EXCLUSIVE: HOW GORDON BROWN IS A MISERLY LIAR WHO MISLED CHILCOT

AMRY CHIEFS CALL BROWN’S EVIDENCE ‘DISINGENUOUS’. THE FIGURES SUGGEST THEYARE BEING FAR TOO POLITE.

In accepting Gordon Brown’s claim of £18 billion spent on the war in Iraq, the Chilcot Enquiry missed a yawning goal from five inches out.

Figures freely available to anyone on the internet prove that Gordon Brown yesterday misled the Chilcot Inquiry into believing he had been generous to the Armed Forces invading and working in Iraq. The official statistics in fact give the opposite impression.

Only after Brown left his job as Chancellor did the amounts spent on the occupation increase massively.

With Gordon Brown, when the numbers need to be small, he’ll make them small. When he needs to show largesse, they’ll be big. This is why the figure he gave the Iraq Inquiry yesterday was £18 billion – and not under £8 billion as it should have been.

Overall, the £18 billion of claimed expenditure on the Iraq War bears no relation at all to what Brown and others said at the time…or what the MoD has been saying since.

In 2003, then Chancellor Gordon Brown told the House of Commons there was just £3billion set aside to cover “the full costs of the UK’s military obligations” in his Budget speech. By 2006, the total stood at £4.5 billion – it had become necessary to use the wonderfully named ‘Special Reserve’.

But everyone has an agenda, and lots of figures have been bandied around over the years: the small ones emanate from the Treasury; the big ones emanate from anti-War sites.

The Ministry of Defence (MoD) gives a more exact running total on its own website. These figures are repeated on lots of other sites. It would’ve taken the Chilcot Inquiry about ninety seconds to find them.

They show that the actual invasion really was done on the cheap: £874 million. The year following, we spent £1.3 billion. And over the next three years, Brown’s largesse was stuck at just over £900million.

There are several sticks of dynamite in the numbers. First off, the small figure devoted to the invasion itself supports (a) Hoon saying the army involved inthe invasion was starved of money, and (b) Clare Short saying the whole thing was last-minute and ‘run on a shoestring’.

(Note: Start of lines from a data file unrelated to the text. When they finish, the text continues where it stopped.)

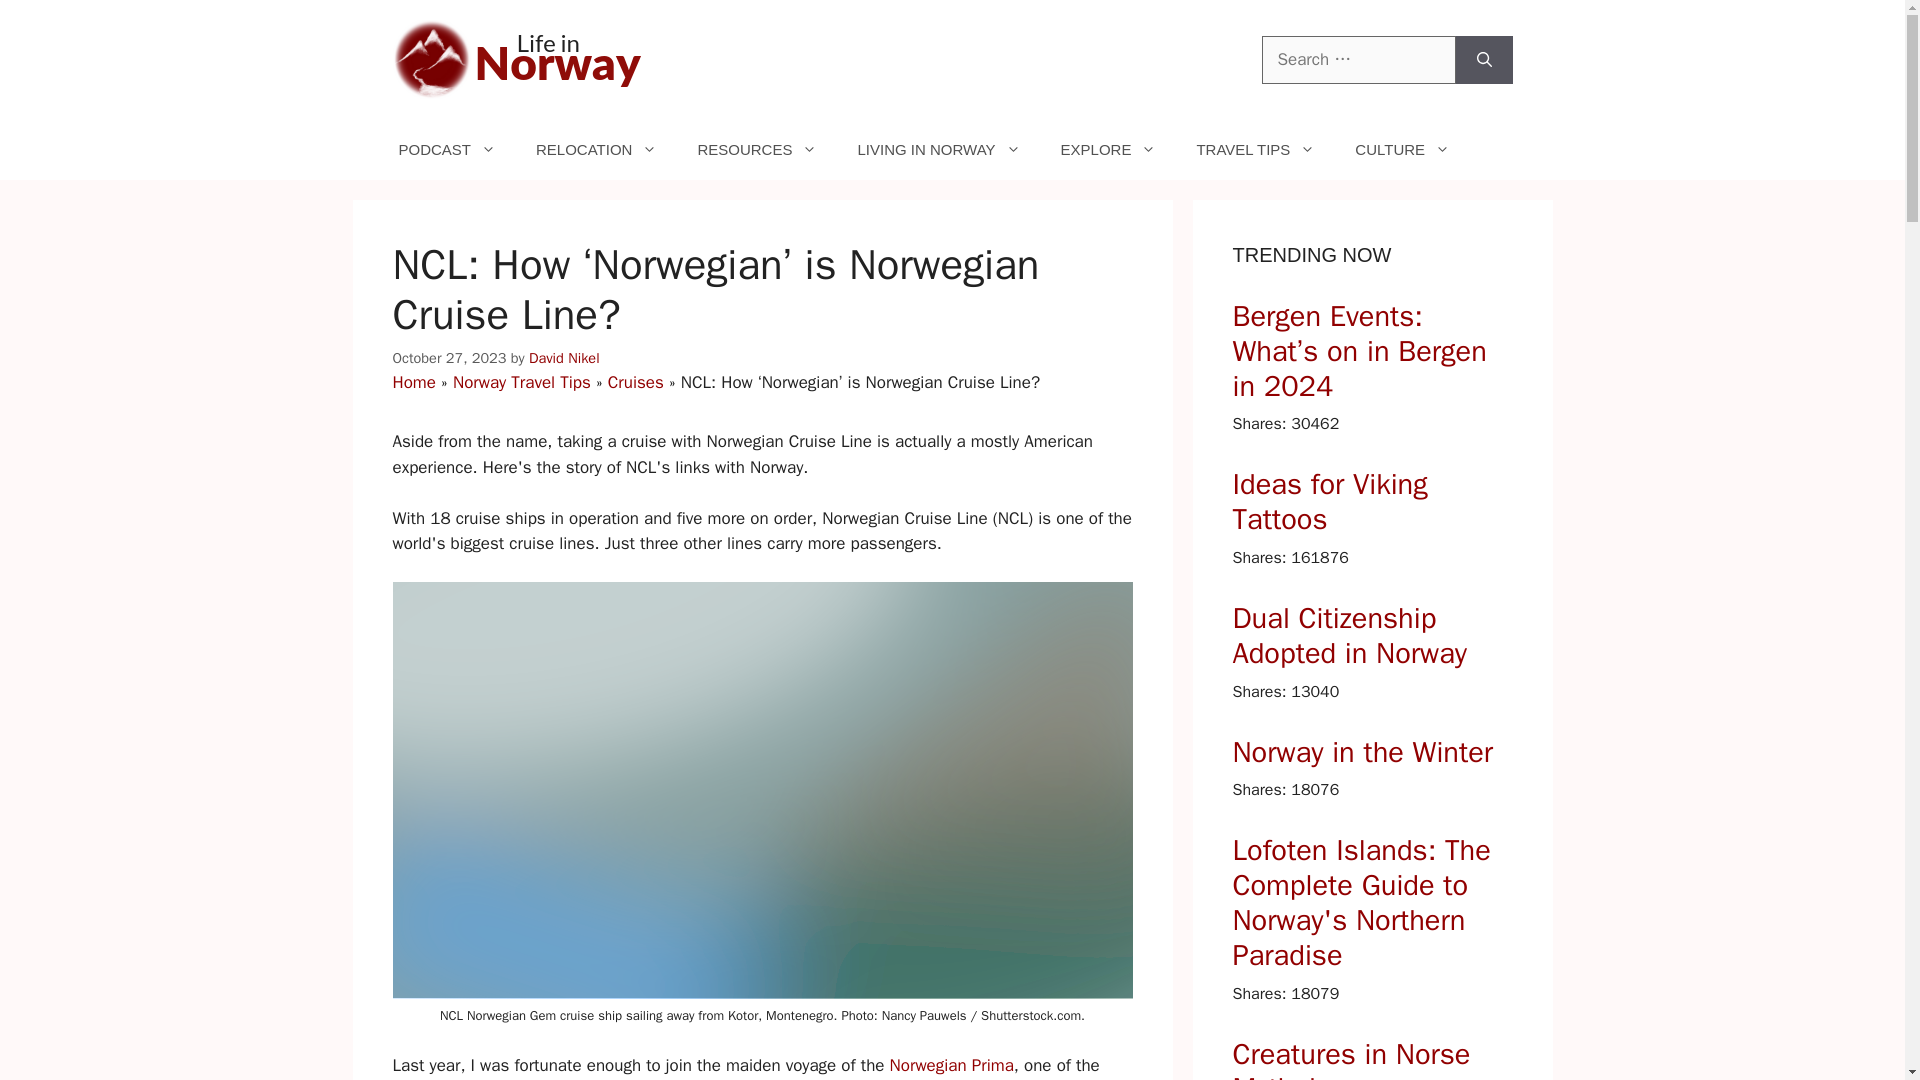 The width and height of the screenshot is (1920, 1080). Describe the element at coordinates (447, 150) in the screenshot. I see `PODCAST` at that location.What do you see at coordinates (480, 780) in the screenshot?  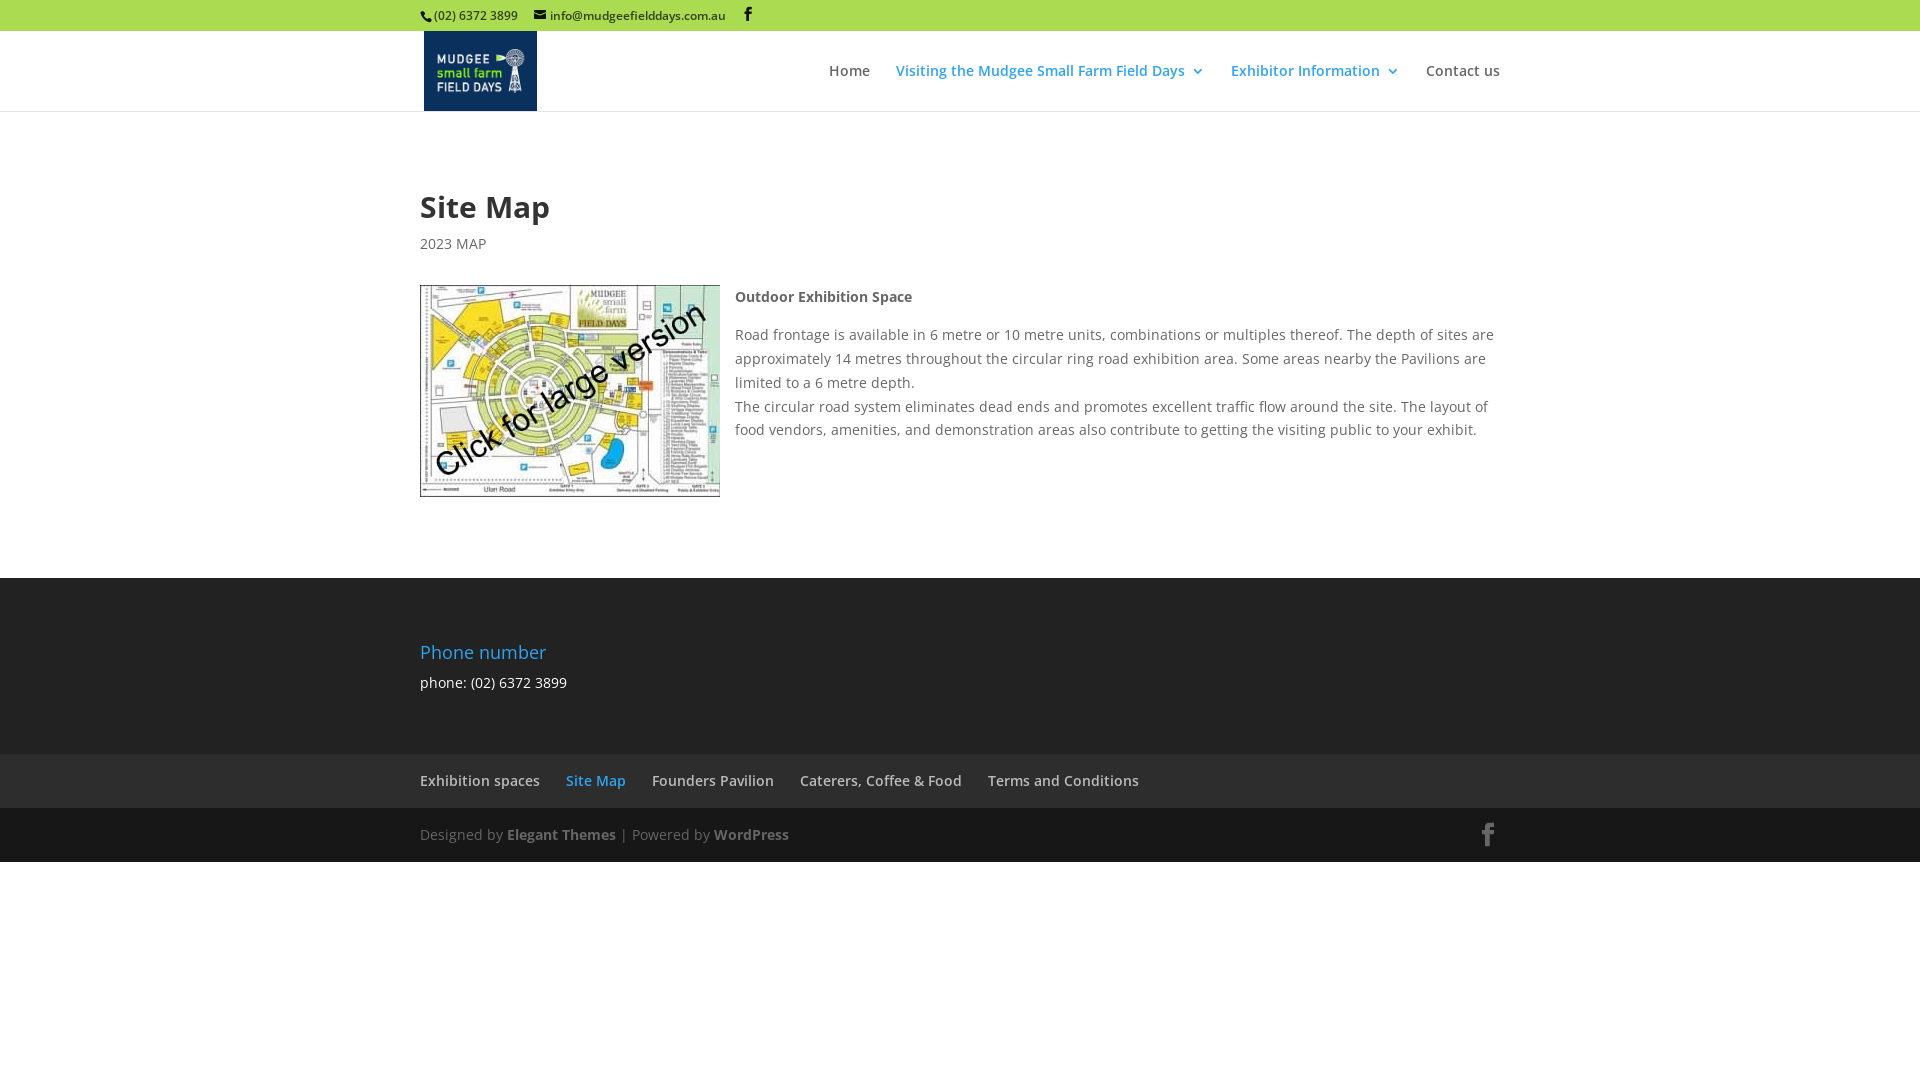 I see `Exhibition spaces` at bounding box center [480, 780].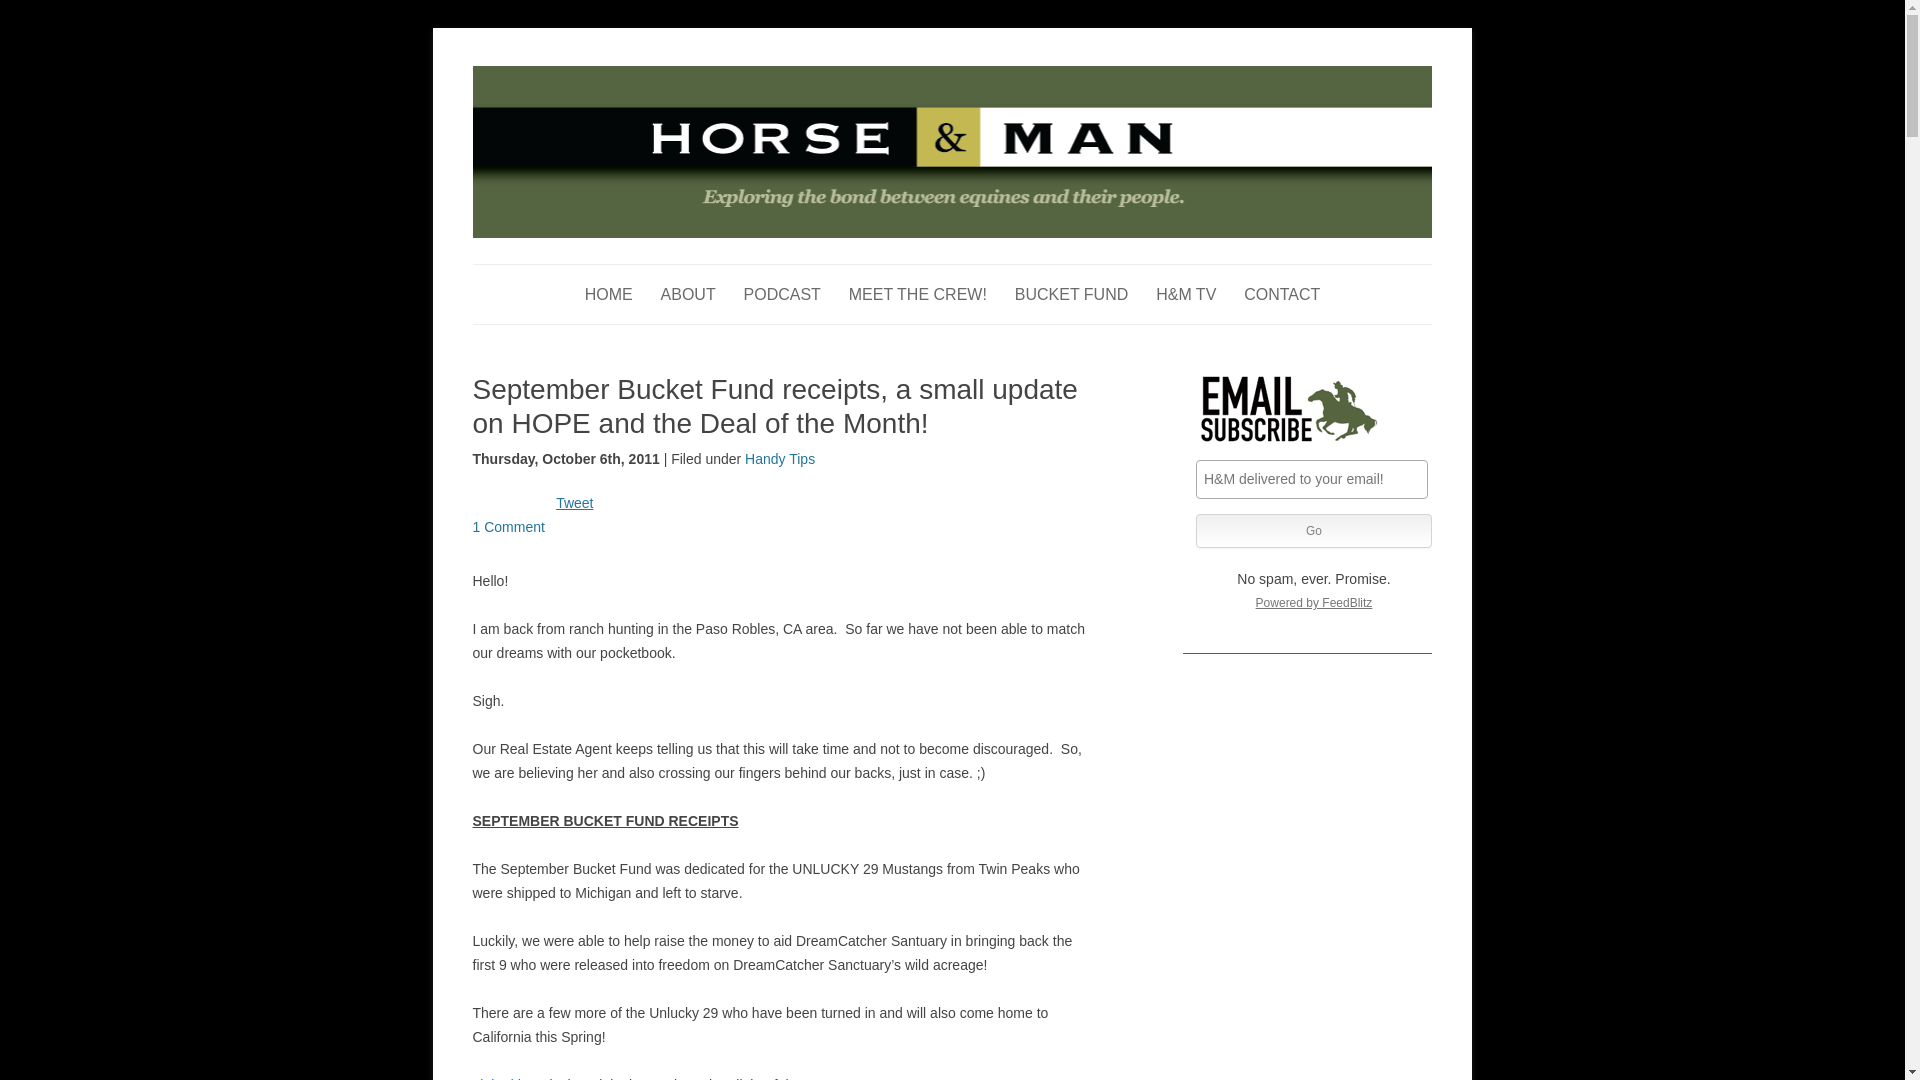  I want to click on Skip to content, so click(998, 270).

Secondly, it seems very odd to spend £1.3 billion just in that one second year. Perhaps some further digging might show the odd MoD/Foreign Aid memo (as yet unshredded) reporting that without more money urgently, it was likely to turn very nasty indeed. Certainly, Andrew Rawnsley’s serialised Observer commentary shows Blair in a bad state about how things were going during 2004.

And of course, Brown wasn’t in a strong position at this time: so the chances are he was arm locked into releasing more.

But above all, only when Brown becomes PM (and Darling takes over) does the total annual spend leap to £1.46 billion. In fact, in all the years since Brown left his onerous position as King Blair’s Paymaster General, the spend has been between 30-50% higher than it was under his tutelage.

At Chilcot, Brown called the newly-minted total ‘all up’, ‘inclusive of’, ‘direct and indirect’ and so forth. So my initial guess was that (as with everything said by New Labour once you interrogate it) the total related to something else – perhaps the total spent on invasion and occupation from 2003 until 2007.

But I can’t find this eighteen billion quid anywhere before Gordon proudly paraded it in his evidence to the Dead Sheep of Chilcot yesterday.

The official armed forces website records that ‘a grand total of £6,439 million had been spent on the commitment in Iraq by the end of FY 2007-08′; and it adds that ‘The estimate for the costs of operations in Iraq during 2008-09 is £1,379 million‘.

So that’s under eight billion. I know Brown is a brick short of a load, but we’re ten billion short of a budget here. Even if he craftily added Afghanistan, the total is still under £14 billion up to today.

I have three questions to end with, because my Broadband window is closing again:

1. Where are the Tory researchers? (for the third time this week)
2. Are the Chilcots awake?
3. Is Martin Gilbert merely part of a cryogenic experiment?

The internet is free, and I’m busy with family stuff. Help yourselves to the task of further digging.